I’m not sure how much credit the president deserves for this decision. In recent years he had taken credit for the withdrawal although it proceeded at the pace set forward in the Status of Forces Agreement (SOFA) signed by President Bush and Prime Minister Maliki, not at Obama’s pace. “But the agreement was reached with a wink-and-nod understanding that a politically palatable way would be found to keep a substantial American troop presence in the country after that date.”
Fast forward to 2011, and there is not a politically palatable reason to keep troops there because there is little reason to keep troops there at all. If the need for support increases, a new agreement can be debated. Options are now on the table, as they should be.

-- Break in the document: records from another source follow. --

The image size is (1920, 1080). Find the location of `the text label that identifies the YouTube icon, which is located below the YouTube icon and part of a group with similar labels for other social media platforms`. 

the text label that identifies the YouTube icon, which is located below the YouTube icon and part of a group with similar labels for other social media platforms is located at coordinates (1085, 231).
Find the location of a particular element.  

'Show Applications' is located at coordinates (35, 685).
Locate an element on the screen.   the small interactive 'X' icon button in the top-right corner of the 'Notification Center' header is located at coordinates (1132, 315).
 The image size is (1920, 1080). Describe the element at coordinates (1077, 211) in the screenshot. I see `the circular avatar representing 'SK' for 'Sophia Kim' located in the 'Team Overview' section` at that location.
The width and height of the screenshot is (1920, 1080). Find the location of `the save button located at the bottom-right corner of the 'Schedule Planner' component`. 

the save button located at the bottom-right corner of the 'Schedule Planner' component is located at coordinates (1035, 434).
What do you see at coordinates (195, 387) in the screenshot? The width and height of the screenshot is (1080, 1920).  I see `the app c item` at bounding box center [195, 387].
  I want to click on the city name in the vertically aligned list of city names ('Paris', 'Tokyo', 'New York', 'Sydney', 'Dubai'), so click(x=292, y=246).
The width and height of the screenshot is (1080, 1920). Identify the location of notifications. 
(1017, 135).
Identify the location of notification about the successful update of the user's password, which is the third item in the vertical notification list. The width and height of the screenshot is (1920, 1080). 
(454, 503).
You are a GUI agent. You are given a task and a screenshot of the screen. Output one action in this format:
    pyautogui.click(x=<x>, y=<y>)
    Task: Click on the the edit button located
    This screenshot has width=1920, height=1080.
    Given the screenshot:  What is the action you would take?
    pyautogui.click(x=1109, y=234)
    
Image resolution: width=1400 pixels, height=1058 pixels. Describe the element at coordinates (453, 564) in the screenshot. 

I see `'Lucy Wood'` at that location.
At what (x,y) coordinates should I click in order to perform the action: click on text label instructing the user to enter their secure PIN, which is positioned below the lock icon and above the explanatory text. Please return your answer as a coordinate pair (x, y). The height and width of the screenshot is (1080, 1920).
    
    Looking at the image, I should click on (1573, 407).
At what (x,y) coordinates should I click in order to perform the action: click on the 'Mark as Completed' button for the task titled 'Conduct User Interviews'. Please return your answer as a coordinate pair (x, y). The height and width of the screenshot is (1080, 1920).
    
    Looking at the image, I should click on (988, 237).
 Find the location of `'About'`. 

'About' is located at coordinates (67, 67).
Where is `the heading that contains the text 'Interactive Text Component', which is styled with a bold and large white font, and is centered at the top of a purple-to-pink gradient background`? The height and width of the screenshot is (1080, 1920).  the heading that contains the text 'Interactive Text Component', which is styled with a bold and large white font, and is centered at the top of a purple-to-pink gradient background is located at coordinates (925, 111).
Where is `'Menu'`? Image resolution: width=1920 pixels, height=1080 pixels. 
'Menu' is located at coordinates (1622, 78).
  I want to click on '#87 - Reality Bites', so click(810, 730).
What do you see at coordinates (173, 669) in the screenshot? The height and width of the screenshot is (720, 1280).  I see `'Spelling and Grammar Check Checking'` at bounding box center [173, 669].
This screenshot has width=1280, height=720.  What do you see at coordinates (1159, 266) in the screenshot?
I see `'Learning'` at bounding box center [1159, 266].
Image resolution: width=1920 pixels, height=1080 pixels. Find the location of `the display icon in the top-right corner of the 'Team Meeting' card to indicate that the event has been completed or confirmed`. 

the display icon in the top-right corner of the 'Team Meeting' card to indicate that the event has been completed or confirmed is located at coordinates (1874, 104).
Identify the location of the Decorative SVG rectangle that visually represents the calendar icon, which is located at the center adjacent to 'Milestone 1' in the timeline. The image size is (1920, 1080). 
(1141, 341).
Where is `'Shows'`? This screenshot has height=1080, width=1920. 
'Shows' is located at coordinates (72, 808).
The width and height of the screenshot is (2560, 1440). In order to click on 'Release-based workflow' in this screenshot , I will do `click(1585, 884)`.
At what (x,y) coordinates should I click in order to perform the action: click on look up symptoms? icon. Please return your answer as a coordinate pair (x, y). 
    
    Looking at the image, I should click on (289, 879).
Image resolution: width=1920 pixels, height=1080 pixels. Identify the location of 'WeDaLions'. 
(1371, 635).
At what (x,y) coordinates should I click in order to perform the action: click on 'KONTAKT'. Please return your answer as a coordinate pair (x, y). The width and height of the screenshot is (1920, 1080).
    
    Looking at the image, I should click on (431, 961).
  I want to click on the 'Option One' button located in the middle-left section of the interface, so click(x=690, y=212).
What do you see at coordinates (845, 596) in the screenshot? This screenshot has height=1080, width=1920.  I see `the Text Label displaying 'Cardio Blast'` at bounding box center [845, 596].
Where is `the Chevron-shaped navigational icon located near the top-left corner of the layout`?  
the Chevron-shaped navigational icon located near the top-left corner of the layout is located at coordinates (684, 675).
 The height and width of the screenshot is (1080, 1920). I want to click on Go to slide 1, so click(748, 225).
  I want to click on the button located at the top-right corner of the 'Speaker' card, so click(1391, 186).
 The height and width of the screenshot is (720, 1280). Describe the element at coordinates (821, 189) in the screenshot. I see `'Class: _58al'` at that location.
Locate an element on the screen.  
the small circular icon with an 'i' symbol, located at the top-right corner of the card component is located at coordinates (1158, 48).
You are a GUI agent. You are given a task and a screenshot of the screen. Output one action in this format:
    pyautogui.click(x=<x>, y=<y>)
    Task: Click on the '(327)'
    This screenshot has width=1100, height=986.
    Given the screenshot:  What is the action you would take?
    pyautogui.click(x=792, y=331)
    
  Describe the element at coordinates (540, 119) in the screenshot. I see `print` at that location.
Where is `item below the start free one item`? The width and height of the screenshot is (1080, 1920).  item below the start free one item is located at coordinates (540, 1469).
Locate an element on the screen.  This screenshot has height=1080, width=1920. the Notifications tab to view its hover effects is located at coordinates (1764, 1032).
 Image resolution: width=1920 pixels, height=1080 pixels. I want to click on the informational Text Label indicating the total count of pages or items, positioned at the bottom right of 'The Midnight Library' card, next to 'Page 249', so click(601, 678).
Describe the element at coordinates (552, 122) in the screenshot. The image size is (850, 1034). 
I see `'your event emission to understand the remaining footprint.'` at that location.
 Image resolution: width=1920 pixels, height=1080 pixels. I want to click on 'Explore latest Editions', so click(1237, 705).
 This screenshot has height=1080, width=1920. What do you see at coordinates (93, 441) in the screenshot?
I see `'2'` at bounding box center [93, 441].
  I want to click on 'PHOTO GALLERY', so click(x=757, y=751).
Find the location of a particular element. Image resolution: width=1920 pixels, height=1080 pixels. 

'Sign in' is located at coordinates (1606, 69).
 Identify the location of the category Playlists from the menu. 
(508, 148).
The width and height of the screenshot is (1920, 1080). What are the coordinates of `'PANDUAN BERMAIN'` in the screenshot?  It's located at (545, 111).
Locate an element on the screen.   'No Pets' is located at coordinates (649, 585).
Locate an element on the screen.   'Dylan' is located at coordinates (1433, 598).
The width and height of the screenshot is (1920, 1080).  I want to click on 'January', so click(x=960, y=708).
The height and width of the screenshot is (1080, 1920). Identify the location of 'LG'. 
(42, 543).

Possibilities being discussed are for some troops to come back in 2012, an option preferred by some Iraqi politicians who want to claim credit for ending what many here still call an occupation, even though legally it ended years ago. Other scenarios being discussed include training in the United States, in a neighboring country such as Kuwait or having some American troops come back under the auspices of NATO.
In the meantime, an agreement is in place to keep more than 150 Defense Department personnel, both military and civilian, in Iraq to secure the American Embassy, manage military sales and carry out standard duties of a defense attaché and office of security cooperation. They will operate under the authority of the State Department, which will be taking the leading role in Iraq.
American officials continued to express concern about gaps in Iraq’s security capabilities to withstand what they view as continued threats of sectarian violence and Iran’s malign influence. But if those gaps are to be addressed by American military assistance, it will have to be in a different form than imagined during negotiations that faltered, and now have failed.
Overall, it’s a good thing our troops are finally coming home.